··· INPUT ROWS

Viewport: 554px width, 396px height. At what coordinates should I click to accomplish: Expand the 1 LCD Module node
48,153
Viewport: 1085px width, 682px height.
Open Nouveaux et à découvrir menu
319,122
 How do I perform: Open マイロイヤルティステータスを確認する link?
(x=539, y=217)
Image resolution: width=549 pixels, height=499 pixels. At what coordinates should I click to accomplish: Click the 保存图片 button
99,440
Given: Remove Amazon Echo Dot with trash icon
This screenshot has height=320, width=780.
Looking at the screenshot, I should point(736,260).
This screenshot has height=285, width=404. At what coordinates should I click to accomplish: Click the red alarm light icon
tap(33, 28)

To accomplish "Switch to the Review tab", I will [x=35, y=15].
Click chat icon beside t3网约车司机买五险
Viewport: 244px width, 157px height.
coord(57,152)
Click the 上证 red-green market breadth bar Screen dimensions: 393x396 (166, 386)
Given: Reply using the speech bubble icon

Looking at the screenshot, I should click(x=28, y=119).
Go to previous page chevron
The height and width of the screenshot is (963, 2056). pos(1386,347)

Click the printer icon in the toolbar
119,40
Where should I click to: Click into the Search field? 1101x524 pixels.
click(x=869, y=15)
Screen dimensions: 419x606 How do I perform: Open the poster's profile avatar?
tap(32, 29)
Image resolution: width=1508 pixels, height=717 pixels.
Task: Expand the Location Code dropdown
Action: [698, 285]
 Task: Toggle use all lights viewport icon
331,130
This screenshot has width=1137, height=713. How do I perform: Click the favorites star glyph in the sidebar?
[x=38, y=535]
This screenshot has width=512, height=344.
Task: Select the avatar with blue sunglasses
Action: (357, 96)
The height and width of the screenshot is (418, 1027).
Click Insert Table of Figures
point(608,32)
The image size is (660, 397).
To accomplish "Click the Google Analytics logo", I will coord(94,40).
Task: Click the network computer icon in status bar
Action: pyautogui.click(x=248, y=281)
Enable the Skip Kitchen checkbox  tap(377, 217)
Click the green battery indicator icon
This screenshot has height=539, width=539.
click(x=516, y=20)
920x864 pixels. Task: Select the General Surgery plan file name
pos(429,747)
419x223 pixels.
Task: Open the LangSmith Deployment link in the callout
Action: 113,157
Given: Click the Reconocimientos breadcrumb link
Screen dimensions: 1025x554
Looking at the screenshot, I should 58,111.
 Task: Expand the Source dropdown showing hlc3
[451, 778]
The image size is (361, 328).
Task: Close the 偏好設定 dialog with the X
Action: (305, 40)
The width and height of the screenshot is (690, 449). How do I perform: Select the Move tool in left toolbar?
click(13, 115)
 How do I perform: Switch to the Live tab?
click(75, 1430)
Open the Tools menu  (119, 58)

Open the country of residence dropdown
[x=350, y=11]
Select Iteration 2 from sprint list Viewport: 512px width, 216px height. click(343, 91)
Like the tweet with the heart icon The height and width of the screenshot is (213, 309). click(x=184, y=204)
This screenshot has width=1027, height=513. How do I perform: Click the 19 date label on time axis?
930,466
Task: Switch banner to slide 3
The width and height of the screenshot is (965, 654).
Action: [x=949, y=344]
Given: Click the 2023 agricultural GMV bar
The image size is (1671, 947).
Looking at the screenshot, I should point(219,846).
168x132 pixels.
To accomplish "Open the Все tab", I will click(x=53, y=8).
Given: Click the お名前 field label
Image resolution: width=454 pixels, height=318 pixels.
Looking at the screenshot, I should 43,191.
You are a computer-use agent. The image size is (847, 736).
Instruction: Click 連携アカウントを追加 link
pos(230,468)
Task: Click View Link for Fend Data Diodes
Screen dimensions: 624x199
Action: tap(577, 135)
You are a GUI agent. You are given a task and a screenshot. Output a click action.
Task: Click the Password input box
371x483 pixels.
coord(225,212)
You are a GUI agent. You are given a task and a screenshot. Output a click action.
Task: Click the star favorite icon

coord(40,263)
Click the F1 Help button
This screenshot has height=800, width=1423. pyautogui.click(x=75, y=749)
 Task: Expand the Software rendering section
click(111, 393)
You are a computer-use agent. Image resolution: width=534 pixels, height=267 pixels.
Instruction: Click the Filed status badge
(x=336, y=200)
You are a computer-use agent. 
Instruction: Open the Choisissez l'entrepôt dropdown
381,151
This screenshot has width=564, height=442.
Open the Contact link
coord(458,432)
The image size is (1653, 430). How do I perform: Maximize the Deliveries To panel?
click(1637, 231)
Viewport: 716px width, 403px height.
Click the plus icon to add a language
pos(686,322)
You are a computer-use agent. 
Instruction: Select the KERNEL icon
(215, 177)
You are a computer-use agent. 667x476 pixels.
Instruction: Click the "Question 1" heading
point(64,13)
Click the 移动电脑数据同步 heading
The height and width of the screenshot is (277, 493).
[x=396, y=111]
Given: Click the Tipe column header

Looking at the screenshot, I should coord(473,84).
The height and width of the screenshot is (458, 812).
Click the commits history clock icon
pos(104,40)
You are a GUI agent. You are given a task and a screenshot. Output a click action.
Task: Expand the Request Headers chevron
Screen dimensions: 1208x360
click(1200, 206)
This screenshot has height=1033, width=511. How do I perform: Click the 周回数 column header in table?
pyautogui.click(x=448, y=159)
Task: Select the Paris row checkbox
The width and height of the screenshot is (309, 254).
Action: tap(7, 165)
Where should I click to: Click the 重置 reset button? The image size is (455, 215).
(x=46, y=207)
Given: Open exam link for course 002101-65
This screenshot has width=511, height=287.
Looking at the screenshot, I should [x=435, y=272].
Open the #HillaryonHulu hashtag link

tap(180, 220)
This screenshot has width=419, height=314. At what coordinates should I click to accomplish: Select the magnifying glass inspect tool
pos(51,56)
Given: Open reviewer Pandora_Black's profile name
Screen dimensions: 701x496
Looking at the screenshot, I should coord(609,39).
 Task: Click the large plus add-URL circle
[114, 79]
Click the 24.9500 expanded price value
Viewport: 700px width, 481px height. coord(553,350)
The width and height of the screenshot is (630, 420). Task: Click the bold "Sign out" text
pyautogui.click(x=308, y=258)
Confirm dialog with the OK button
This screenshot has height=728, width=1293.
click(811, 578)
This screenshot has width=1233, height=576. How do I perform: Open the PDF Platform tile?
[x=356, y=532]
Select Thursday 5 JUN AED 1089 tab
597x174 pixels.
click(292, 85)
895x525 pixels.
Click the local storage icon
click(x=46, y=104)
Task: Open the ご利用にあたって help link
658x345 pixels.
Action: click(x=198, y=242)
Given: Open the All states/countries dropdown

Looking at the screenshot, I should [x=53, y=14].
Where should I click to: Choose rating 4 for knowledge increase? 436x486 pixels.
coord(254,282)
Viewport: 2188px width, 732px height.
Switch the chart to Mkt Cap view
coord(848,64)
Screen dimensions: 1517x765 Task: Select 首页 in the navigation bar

······

*WRITTEN REQUEST*. Please reproduce all of the records above word for word, keeping every line unchanged.

*THE REPLY*.
Viewport: 554px width, 396px height. At what coordinates should I click to accomplish: Expand the 1 LCD Module node
48,153
Viewport: 1085px width, 682px height.
Open Nouveaux et à découvrir menu
319,122
 How do I perform: Open マイロイヤルティステータスを確認する link?
(x=539, y=217)
Image resolution: width=549 pixels, height=499 pixels. At what coordinates should I click to accomplish: Click the 保存图片 button
99,440
Given: Remove Amazon Echo Dot with trash icon
This screenshot has height=320, width=780.
Looking at the screenshot, I should point(736,260).
This screenshot has height=285, width=404. At what coordinates should I click to accomplish: Click the red alarm light icon
tap(33, 28)

To accomplish "Switch to the Review tab", I will [x=35, y=15].
Click chat icon beside t3网约车司机买五险
Viewport: 244px width, 157px height.
coord(57,152)
Click the 上证 red-green market breadth bar Screen dimensions: 393x396 (166, 386)
Given: Reply using the speech bubble icon

Looking at the screenshot, I should click(x=28, y=119).
Go to previous page chevron
The height and width of the screenshot is (963, 2056). pos(1386,347)

Click the printer icon in the toolbar
119,40
Where should I click to: Click into the Search field? 1101x524 pixels.
click(x=869, y=15)
Screen dimensions: 419x606 How do I perform: Open the poster's profile avatar?
tap(32, 29)
Image resolution: width=1508 pixels, height=717 pixels.
Task: Expand the Location Code dropdown
Action: [698, 285]
 Task: Toggle use all lights viewport icon
331,130
This screenshot has width=1137, height=713. How do I perform: Click the favorites star glyph in the sidebar?
[x=38, y=535]
This screenshot has width=512, height=344.
Task: Select the avatar with blue sunglasses
Action: (357, 96)
The height and width of the screenshot is (418, 1027).
Click Insert Table of Figures
point(608,32)
The image size is (660, 397).
To accomplish "Click the Google Analytics logo", I will coord(94,40).
Task: Click the network computer icon in status bar
Action: pyautogui.click(x=248, y=281)
Enable the Skip Kitchen checkbox  tap(377, 217)
Click the green battery indicator icon
This screenshot has height=539, width=539.
click(x=516, y=20)
920x864 pixels. Task: Select the General Surgery plan file name
pos(429,747)
419x223 pixels.
Task: Open the LangSmith Deployment link in the callout
Action: 113,157
Given: Click the Reconocimientos breadcrumb link
Screen dimensions: 1025x554
Looking at the screenshot, I should 58,111.
 Task: Expand the Source dropdown showing hlc3
[451, 778]
The image size is (361, 328).
Task: Close the 偏好設定 dialog with the X
Action: (305, 40)
The width and height of the screenshot is (690, 449). How do I perform: Select the Move tool in left toolbar?
click(13, 115)
 How do I perform: Switch to the Live tab?
click(75, 1430)
Open the Tools menu  (119, 58)

Open the country of residence dropdown
[x=350, y=11]
Select Iteration 2 from sprint list Viewport: 512px width, 216px height. click(343, 91)
Like the tweet with the heart icon The height and width of the screenshot is (213, 309). click(x=184, y=204)
This screenshot has width=1027, height=513. How do I perform: Click the 19 date label on time axis?
930,466
Task: Switch banner to slide 3
The width and height of the screenshot is (965, 654).
Action: [x=949, y=344]
Given: Click the 2023 agricultural GMV bar
The image size is (1671, 947).
Looking at the screenshot, I should point(219,846).
168x132 pixels.
To accomplish "Open the Все tab", I will click(x=53, y=8).
Given: Click the お名前 field label
Image resolution: width=454 pixels, height=318 pixels.
Looking at the screenshot, I should 43,191.
You are a computer-use agent. The image size is (847, 736).
Instruction: Click 連携アカウントを追加 link
pos(230,468)
Task: Click View Link for Fend Data Diodes
Screen dimensions: 624x199
Action: tap(577, 135)
You are a GUI agent. You are given a task and a screenshot. Output a click action.
Task: Click the Password input box
371x483 pixels.
coord(225,212)
You are a GUI agent. You are given a task and a screenshot. Output a click action.
Task: Click the star favorite icon

coord(40,263)
Click the F1 Help button
This screenshot has height=800, width=1423. pyautogui.click(x=75, y=749)
 Task: Expand the Software rendering section
click(111, 393)
You are a computer-use agent. Image resolution: width=534 pixels, height=267 pixels.
Instruction: Click the Filed status badge
(x=336, y=200)
You are a computer-use agent. 
Instruction: Open the Choisissez l'entrepôt dropdown
381,151
This screenshot has width=564, height=442.
Open the Contact link
coord(458,432)
The image size is (1653, 430). How do I perform: Maximize the Deliveries To panel?
click(1637, 231)
Viewport: 716px width, 403px height.
Click the plus icon to add a language
pos(686,322)
You are a computer-use agent. 
Instruction: Select the KERNEL icon
(215, 177)
You are a computer-use agent. 667x476 pixels.
Instruction: Click the "Question 1" heading
point(64,13)
Click the 移动电脑数据同步 heading
The height and width of the screenshot is (277, 493).
[x=396, y=111]
Given: Click the Tipe column header

Looking at the screenshot, I should coord(473,84).
The height and width of the screenshot is (458, 812).
Click the commits history clock icon
pos(104,40)
You are a GUI agent. You are given a task and a screenshot. Output a click action.
Task: Expand the Request Headers chevron
Screen dimensions: 1208x360
click(1200, 206)
This screenshot has height=1033, width=511. How do I perform: Click the 周回数 column header in table?
pyautogui.click(x=448, y=159)
Task: Select the Paris row checkbox
The width and height of the screenshot is (309, 254).
Action: tap(7, 165)
Where should I click to: Click the 重置 reset button? The image size is (455, 215).
(x=46, y=207)
Given: Open exam link for course 002101-65
This screenshot has width=511, height=287.
Looking at the screenshot, I should [x=435, y=272].
Open the #HillaryonHulu hashtag link

tap(180, 220)
This screenshot has width=419, height=314. At what coordinates should I click to accomplish: Select the magnifying glass inspect tool
pos(51,56)
Given: Open reviewer Pandora_Black's profile name
Screen dimensions: 701x496
Looking at the screenshot, I should coord(609,39).
 Task: Click the large plus add-URL circle
[114, 79]
Click the 24.9500 expanded price value
Viewport: 700px width, 481px height. coord(553,350)
The width and height of the screenshot is (630, 420). Task: Click the bold "Sign out" text
pyautogui.click(x=308, y=258)
Confirm dialog with the OK button
This screenshot has height=728, width=1293.
click(811, 578)
This screenshot has width=1233, height=576. How do I perform: Open the PDF Platform tile?
[x=356, y=532]
Select Thursday 5 JUN AED 1089 tab
597x174 pixels.
click(292, 85)
895x525 pixels.
Click the local storage icon
click(x=46, y=104)
Task: Open the ご利用にあたって help link
658x345 pixels.
Action: click(x=198, y=242)
Given: Open the All states/countries dropdown

Looking at the screenshot, I should [x=53, y=14].
Where should I click to: Choose rating 4 for knowledge increase? 436x486 pixels.
coord(254,282)
Viewport: 2188px width, 732px height.
Switch the chart to Mkt Cap view
coord(848,64)
Screen dimensions: 1517x765 Task: Select 首页 in the navigation bar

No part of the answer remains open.